Раисе Кузнецов нагадал "жениха высокого, красивого, с усами как у Дениса Давыдова". Она спросила, смеясь, не из партизан ли будет. И получила ответ, что непременно из партизан, на Брянщине их много, а вы оттуда. Марецкому был дан совет купить шило: всяко пригодится, если не дырку под орден сверлить, то уж дырку в ремне вертеть — точно, потому что кормить в тылу вряд ли будут лучше.
Вечером тридцать первого декабря, когда у Раисы и Наташи Борисовой рабочая смена уже кончилась, Марецкий поймал их обеих на улице.
— Дорогие коллеги, Я… я вам как раз хотел сказать, — он смутился, как всегда смущался, — Вы же сегодня не дежурите, так?
— Так, — кивнула Наташа, — а что хочет нам сказать товарищ военврач третьего ранга? Что его оставили на отделение в новый год?
— Н-нет, — тот улыбнулся и расцвел румянцем, — я хотел сказать, что заступаю на сутки завтра. И потому, дорогие коллеги, а поедемте прямо сейчас встречать новый год ко мне. Прошу вас, Наташа, Раиса Ивановна, пожалуйста. Честное слово, я безо всякой задней мысли. Даже начальство в курсе. Не возражает. У меня, можно сказать, самая большая радость в этом году. И я вас непременно хочу познакомить…
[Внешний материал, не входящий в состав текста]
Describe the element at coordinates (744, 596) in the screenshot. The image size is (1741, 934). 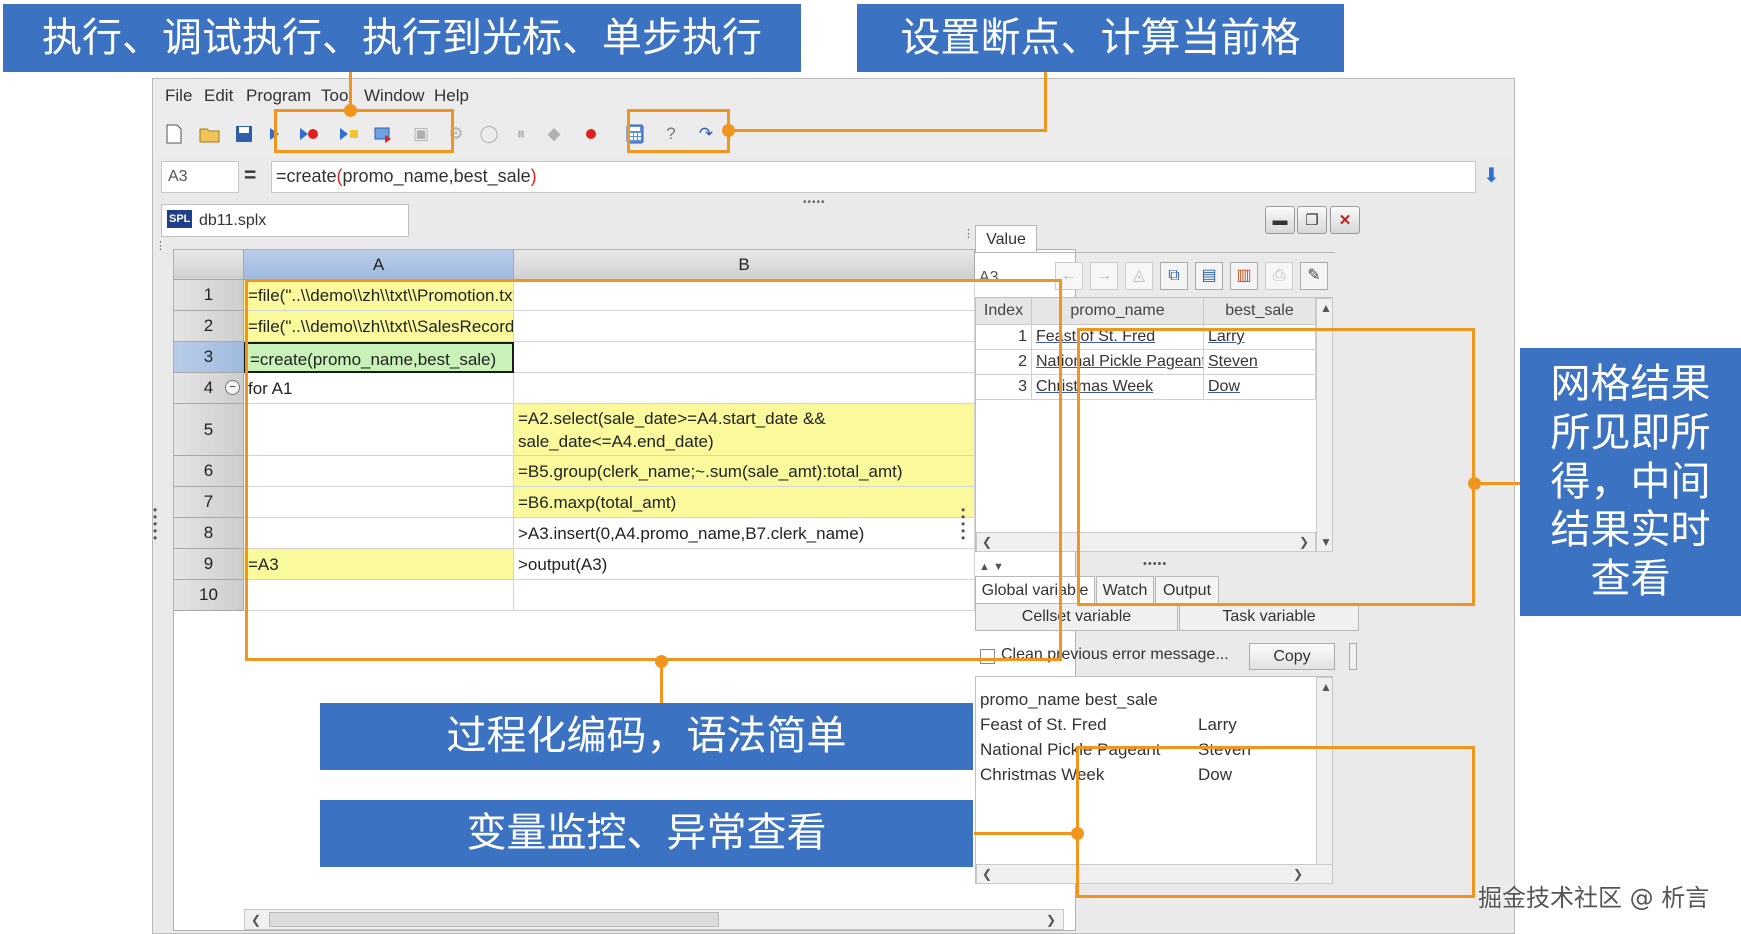
I see `cell-b10` at that location.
— И кто же она? — улыбнулась Наташа.
— Да не она, а он. Мой товарищ еще по Минску. Вы мне не поверите, да я и сам себе не верю. Я вам быстро расскажу, чтобы вы не замерзли! Словом, позавчера нас, молодых врачей, везут на общую лекцию в институт, а оттуда — в образцово-показательный госпиталь на… кажется на улицу Чернышевского, я никак Саратов не запомню до конца. Словом, показывали успешные случаи излечения ранений суставов. Вот, говорят, обратите внимание, полное восстановление подвижности колена. А я смотрю — и глазам не верю! Для кого “полное восстановление”, а для меня Аркаша Морозов. С сорок первого не виделись! Такое дело, — от избытка эмоций он взмахнул руками, зацепив росшую у ворот рябину и облако снежной пыли окутало всех троих. — Я к нему, ты ли это, наш “днем и ночью кот ученый”? А я, говорит, сижу и думаю, когда же ты меня вспомнишь. И смеется. Словом, ему через неделю комиссия — и опять на фронт. Он на санлетучке работал. А тут новый год… Словом, я иду к нашему начальнику госпиталя, уже заранее готов получить нагоняй, и прошу войти в положение, позволить новый год встретить. А он взял и разрешил. Только чтобы завтра к девяти утра здесь как штык. Я набрался храбрости: можно попросить еще за двух коллег, которые не на смене, Борисову и Поливанову. Он подумал, ну ты, говорит, хитёр. Ладно, Поливанова — человек фронтовой, она вам увлекаться не даст. Идите.